By Lisa Marshall (Jour, PolSci’94)
“A picture is worth a thousand words.” A New York editor coined the phrase in 1911.
But only recently—with the rise of smartphone cameras, social media and citizen journalists who deploy them to expose human rights violations—have we begun to recognize the full potential of images, says media studies Assistant Professor Sandra Ristovska.
“Images have always mattered, but they have traditionally been treated as a sort of illustration on the side—an afterthought,” she says. “Today, they are finally being recognized as a valuable mode of information on their own, whether in court or journalism. Because of that, we need to take them more seriously.”
Born in Macedonia in the 1980s and shaped early on by images of the breakup of Yugoslavia, the filmmaker and media scholar has dedicated her career to exploring the intersection of visual images and human rights.
In recent years, eyewitness videos have exposed everything from police brutality in the United States to chemical weapons attacks in Syria. They’ve ignited race riots, swayed international policy and helped to jail perpetrators of genocide. They have also been co-opted by terrorist groups, misused by news organizations, and faked, Ristovska notes.
She’s working with activists, human rights courts, media organizations and future journalists to raise the bar on how images, particularly videos, are vetted and presented.
“We have this very powerful tool in our evidence toolbox now,” Ristovska says. “But it’s a bit of a Wild West out there.”
Telling the untold stories
Ristovska clearly remembers sitting in front of the TV at her home in Macedonia’s capital, Skopje, watching as morning cartoons were interrupted by footage of war in nearby Bosnia and Croatia.
“I remember images of refugees fleeing and hospitals being bombed. It sticks with you.”
She also remembers her mom’s friends baking pies during the NATO bombing of Serbia, 45 minutes from her home. “People learn how to live under these circumstances. To me that was an untold story.”
To tell it, she made her way to film school in London and Kansas, and spent her early career making documentaries in Macedonia, Myanmar and elsewhere.
During graduate school at the University of Pennsylvania, she began reading about the history of images in human rights activism and noticed a disheartening trend.
Although print journalists took pains to assure accuracy, the same care was not taken with images.
Holocaust photos were routinely mislabeled. The first photojournalism program wasn’t launched until 1946. And it wasn’t until the1963 assassination of John F. Kennedy that people began to view TV as a legitimate news source.
Then, in 1991, a man holding a camcorder captured footage of four Los Angeles police officers savagely beating 25-year-old Rodney King.
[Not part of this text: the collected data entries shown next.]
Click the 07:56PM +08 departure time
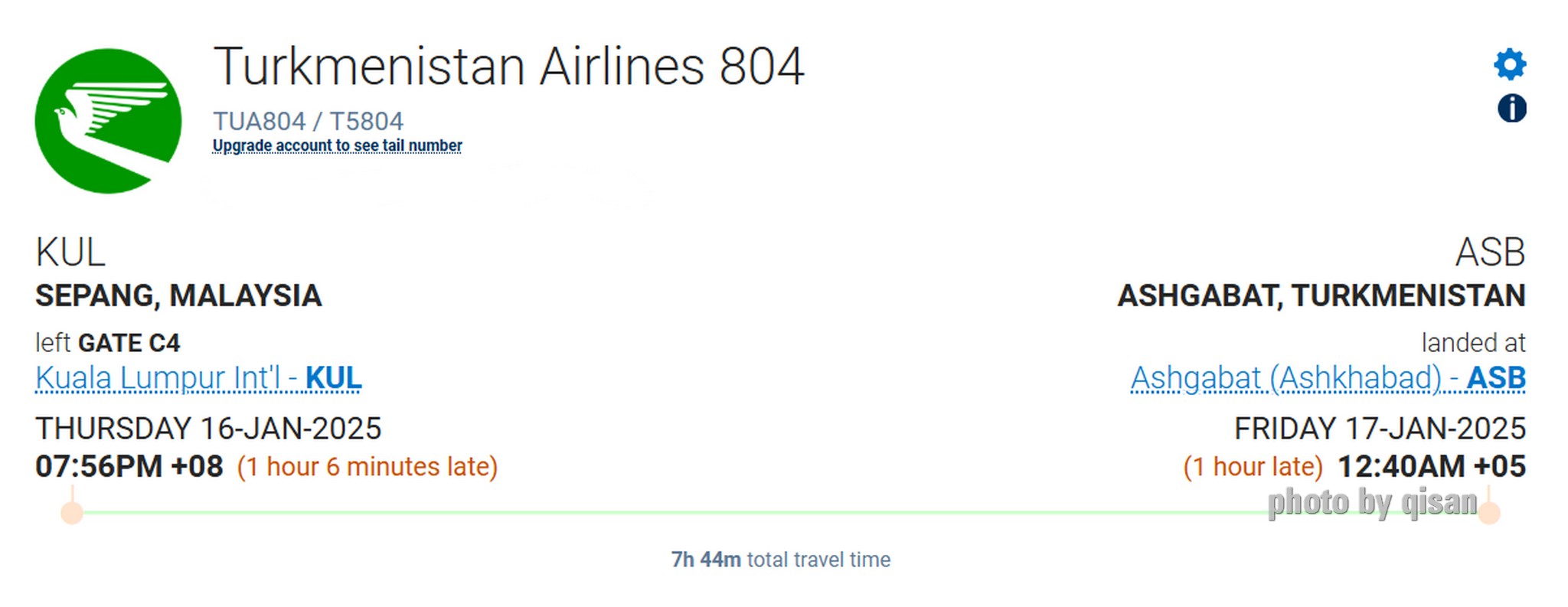This screenshot has width=1568, height=607. click(x=129, y=466)
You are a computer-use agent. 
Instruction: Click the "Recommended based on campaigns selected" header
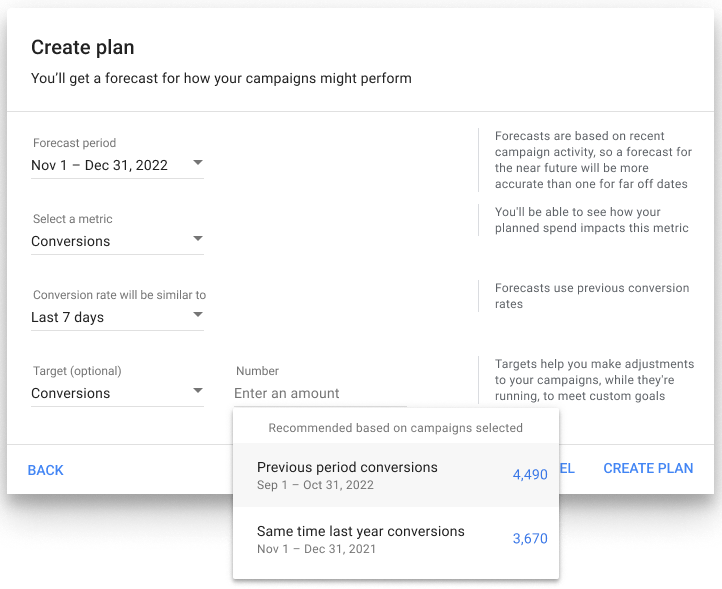pyautogui.click(x=395, y=428)
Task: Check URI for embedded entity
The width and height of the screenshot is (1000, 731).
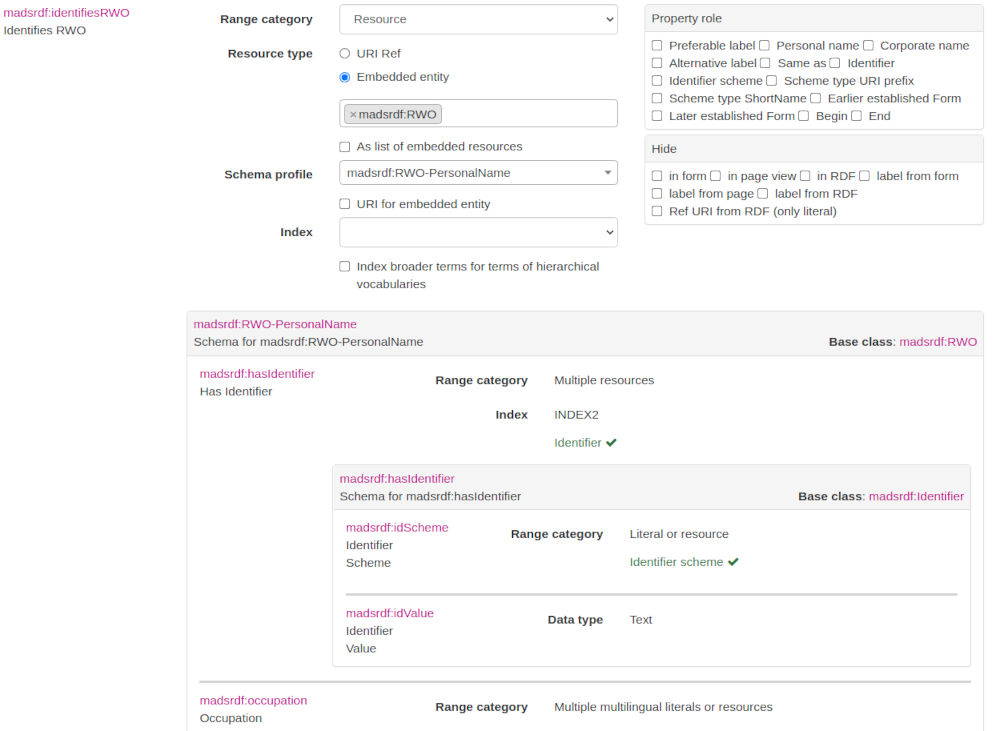Action: pyautogui.click(x=345, y=204)
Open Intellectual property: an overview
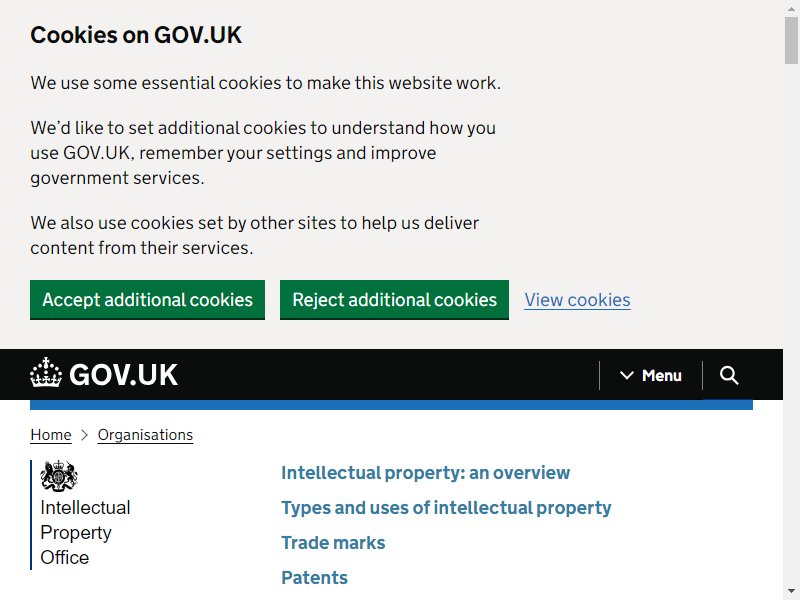Image resolution: width=800 pixels, height=600 pixels. click(426, 473)
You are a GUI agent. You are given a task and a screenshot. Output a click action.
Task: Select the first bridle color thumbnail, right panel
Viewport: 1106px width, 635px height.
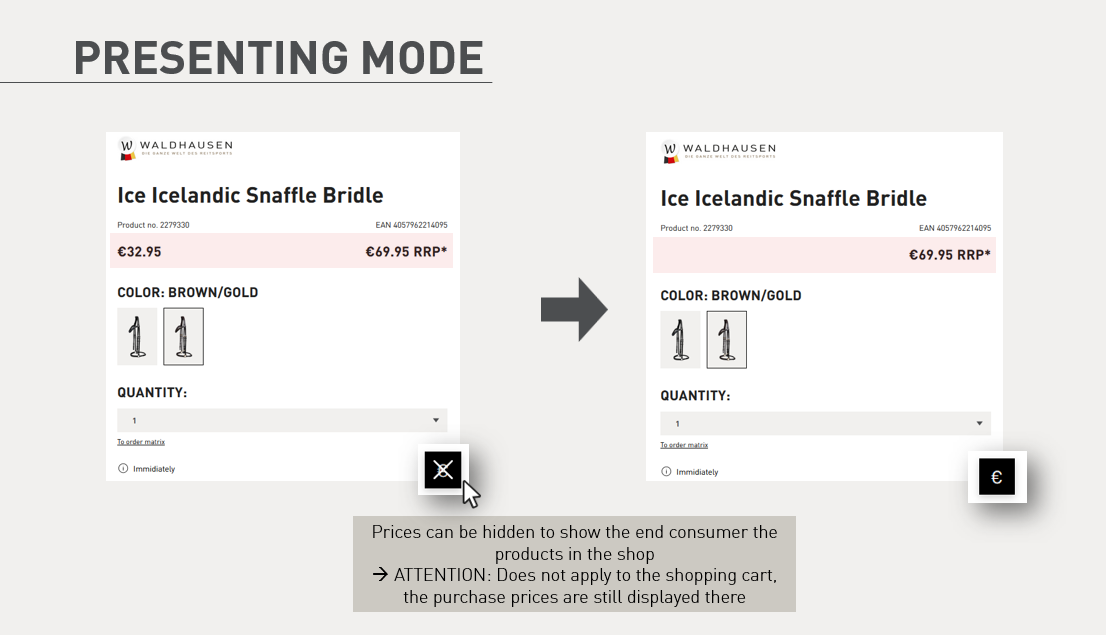680,339
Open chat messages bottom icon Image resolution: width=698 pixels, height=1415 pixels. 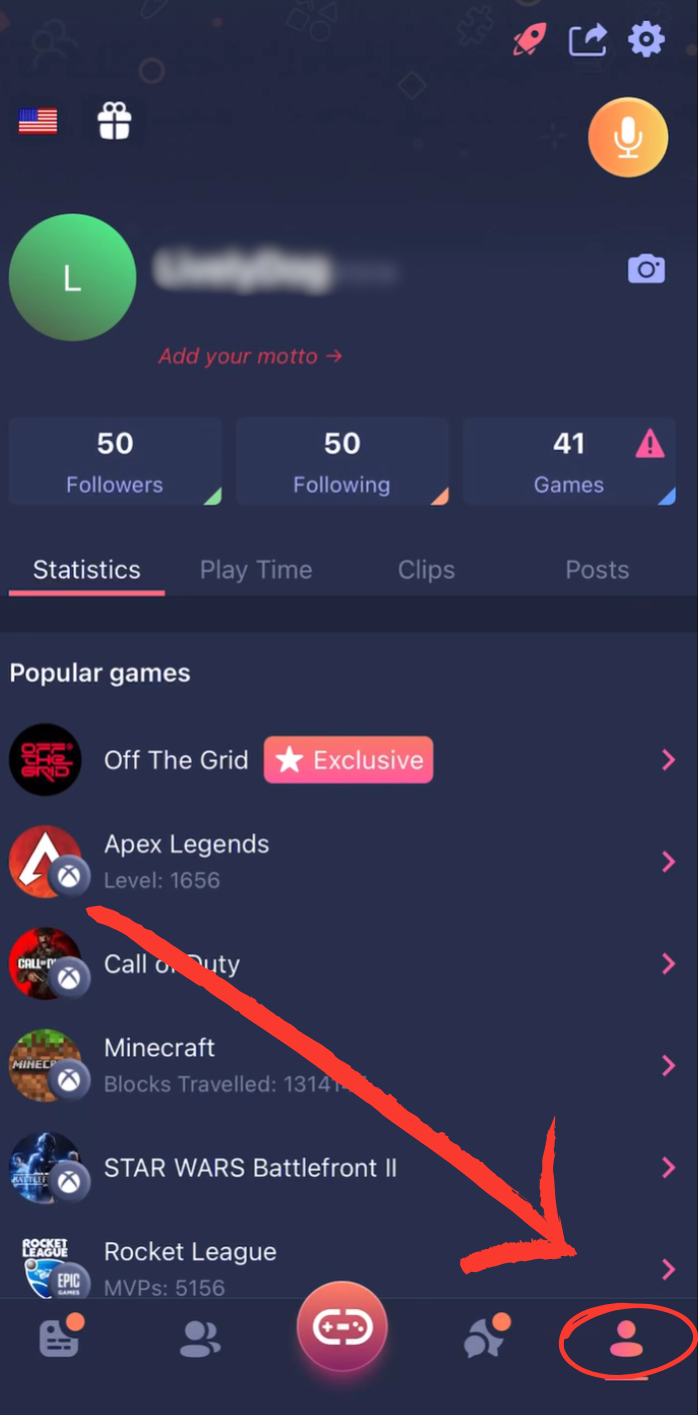[487, 1337]
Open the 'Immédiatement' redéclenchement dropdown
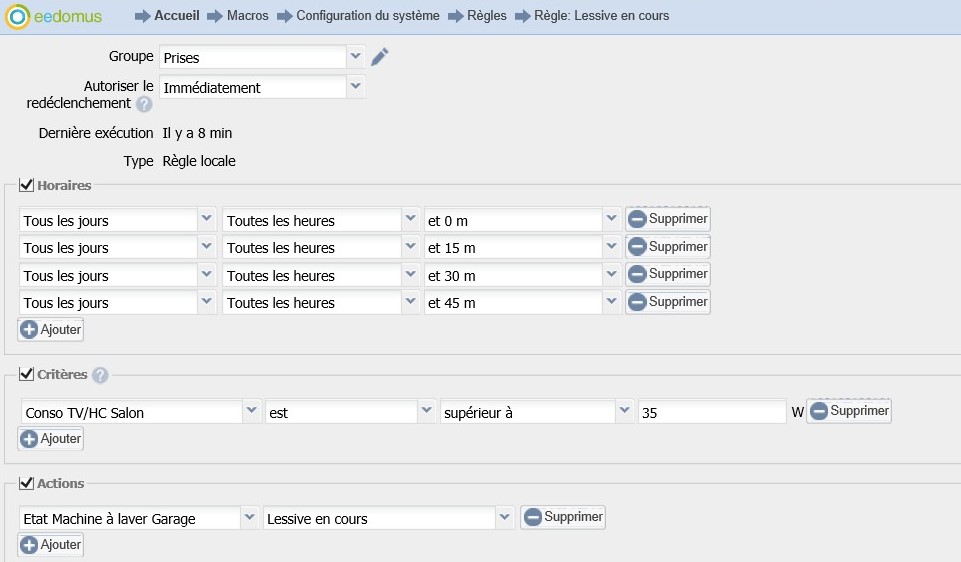 [x=356, y=87]
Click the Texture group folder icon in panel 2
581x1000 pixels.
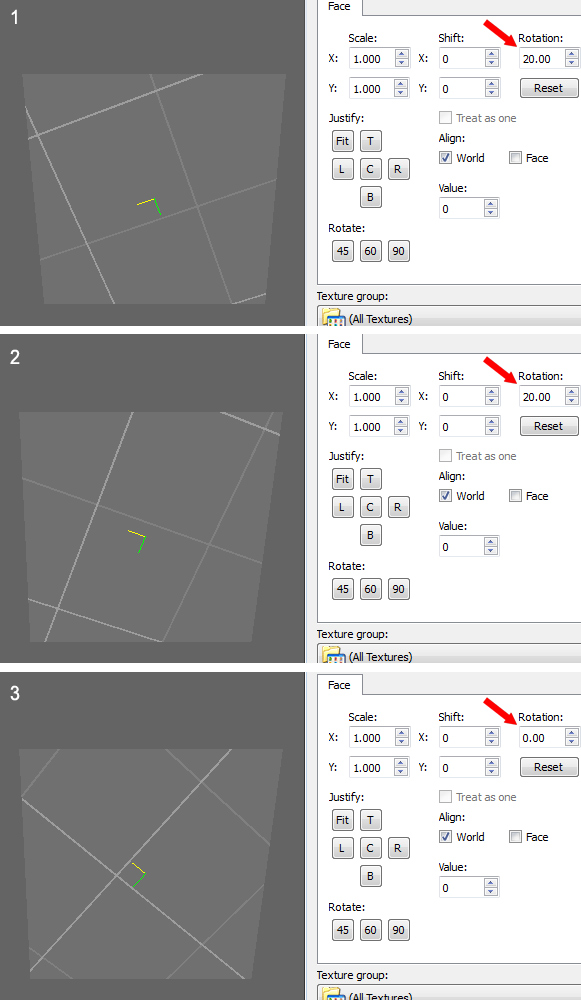(x=334, y=655)
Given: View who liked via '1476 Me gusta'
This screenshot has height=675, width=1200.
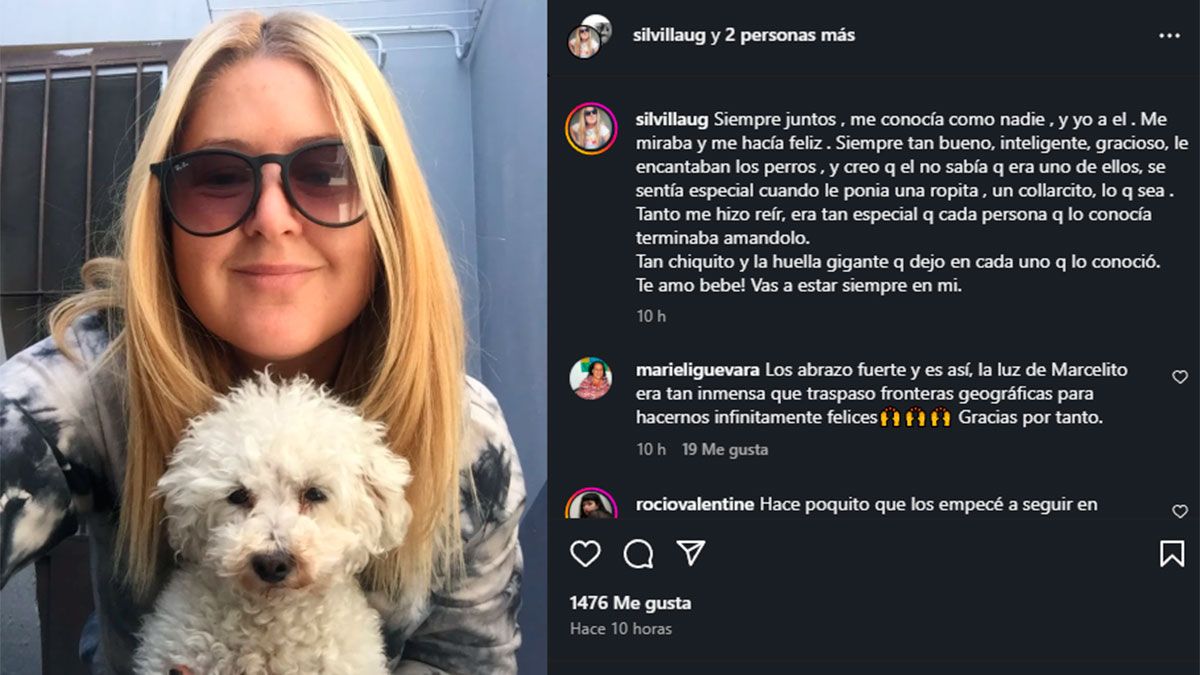Looking at the screenshot, I should [x=630, y=603].
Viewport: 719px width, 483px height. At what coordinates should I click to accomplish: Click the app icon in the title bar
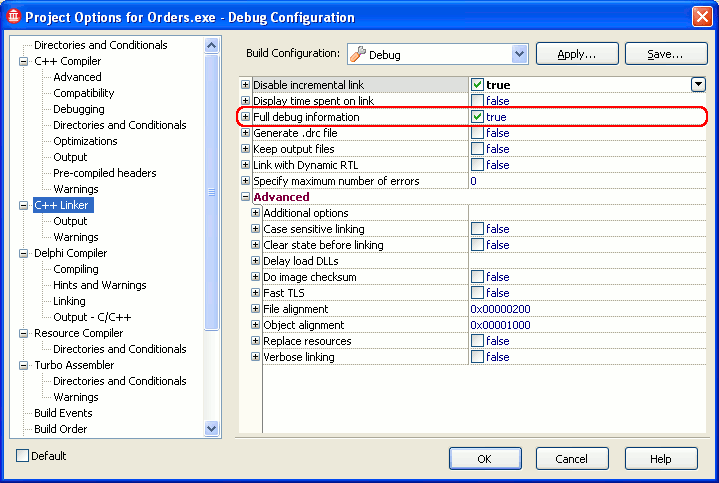coord(13,17)
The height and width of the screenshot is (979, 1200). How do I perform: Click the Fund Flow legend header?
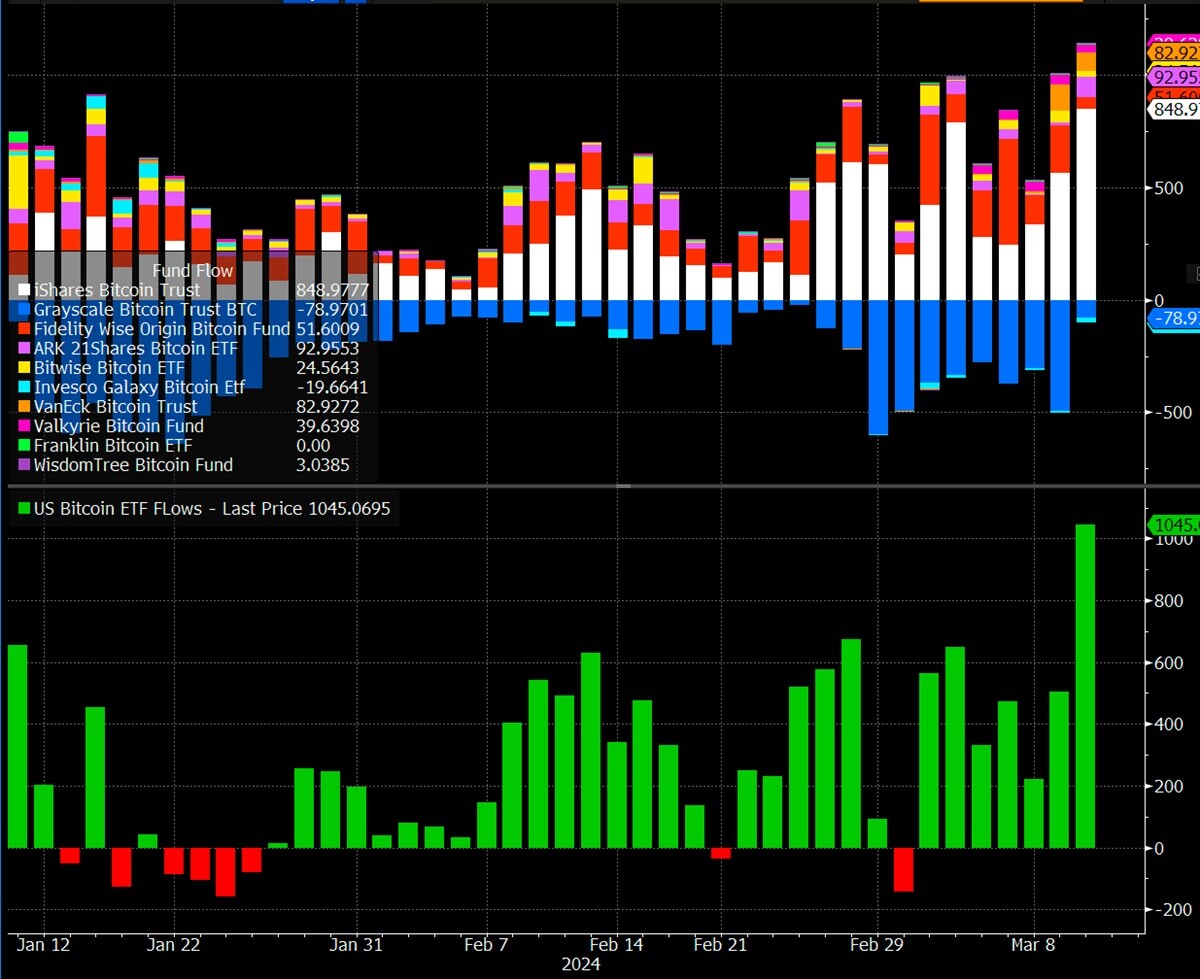193,271
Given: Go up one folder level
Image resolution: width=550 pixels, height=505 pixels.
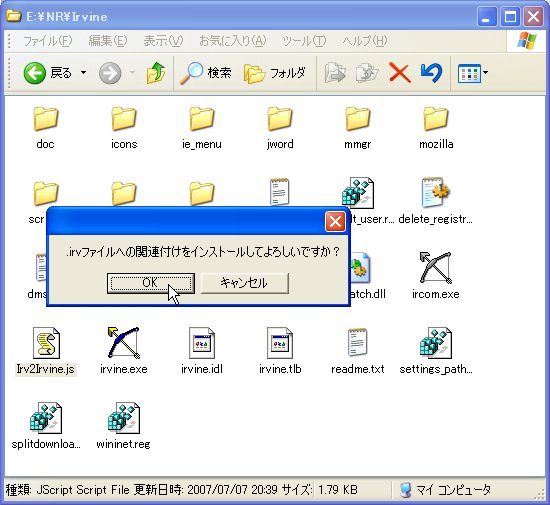Looking at the screenshot, I should (156, 73).
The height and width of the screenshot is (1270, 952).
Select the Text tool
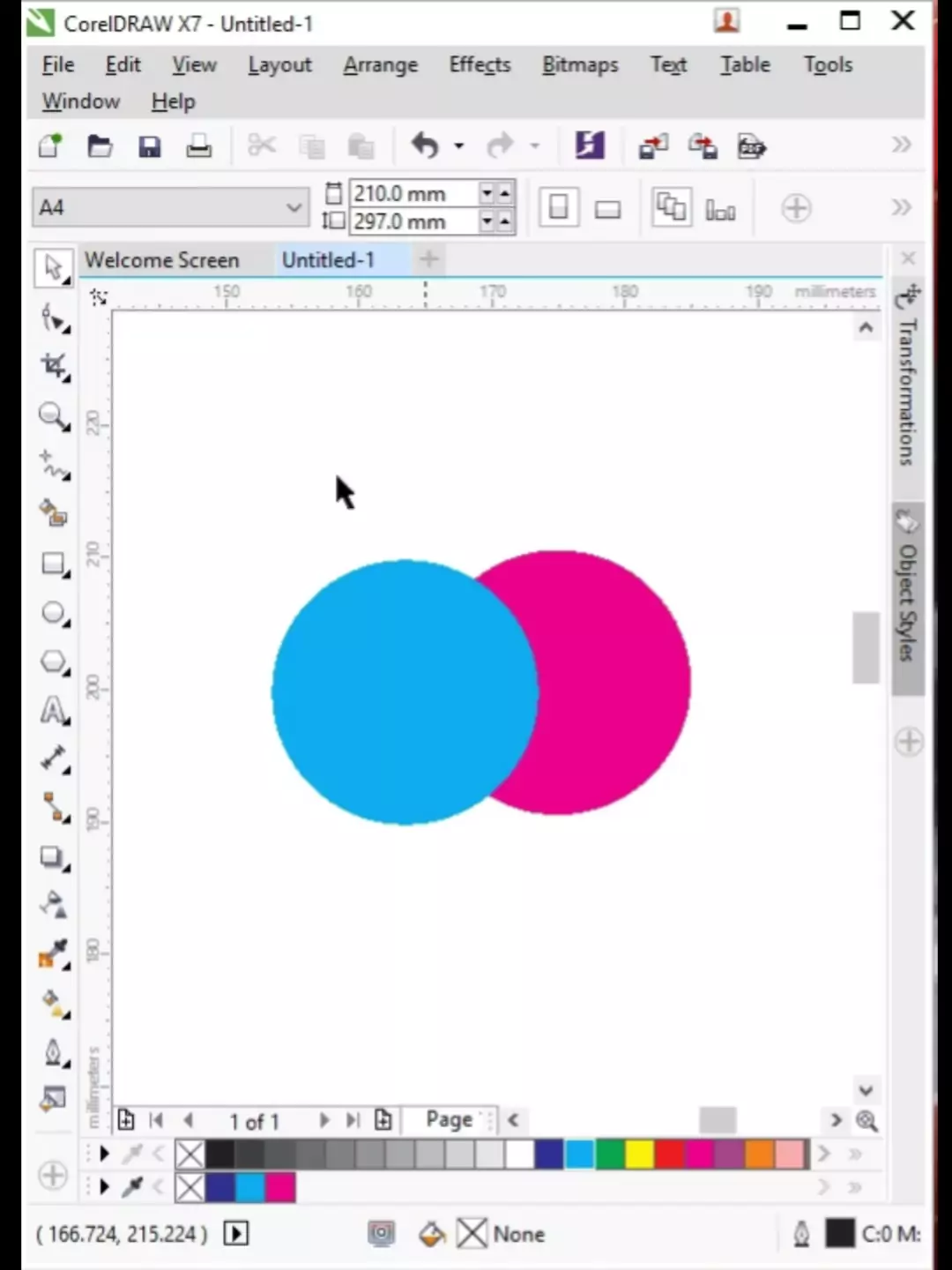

Millions of viewers at home soon saw the footage on TV.
A new era of video activism was born.
Images can reveal but they can also conceal. We have to learn how to live with that and not necessarily demand more from them than they can give.”
The power of video
For research, Ristovska has watched hundreds of hours of hard-to-witness footage. One video has stuck with her.
It’s July 1995 in Srebrenica, Bosnia, where Bosnian Serbs killed 8,000 Bosnian Muslims that summer.
The grainy footage shows an armed paramilitary group forcing young men out of a truck and onto the ground. One young man looks back and quietly pleads: “But, sir. Please, sir. Please.”
Then the boys are marched into the woods and shot in the back.
“It’s chilling to not only see these men in this horrible situation but also hear those words,” she says. “A photo couldn’t do that.”
The video served as evidence in the trial of Serbian President Slobodan Milošević and was aired internationally, spreading word of the genocide.
Today, with such footage more accessible via smartphones, groups like WITNESS and Human Rights Watch actively train people to film in a way that will have the most impact in the media or courtroom.
But with this revolution has come a challenge: How does one assure the video is what it says it is?
“Whether it is TV satire or Netflix films, we are always responding to images and looking to them to tell us about the world. But the news does the least good job at engaging with those images responsibly,” says Barbie Zelizer, director of the Center for Media at Risk. “That is the dilemma, and Sandra’s work targets it spot on. She is fearless.”
Through her books, Visual Imagery and Human Rights Practice and Seeing Human Rights: Video Activism as a Proxy Profession, Ristovska argues that news organizations and courts need to do more to verify accuracy (cross-checking against satellite imagery, street views or geotagged photos), give credit to those who shot them and not overstate their meaning.
She tells her students the same thing: “Images can reveal but they can also conceal. We have to learn how to live with that and not necessarily demand more from them than they can give.”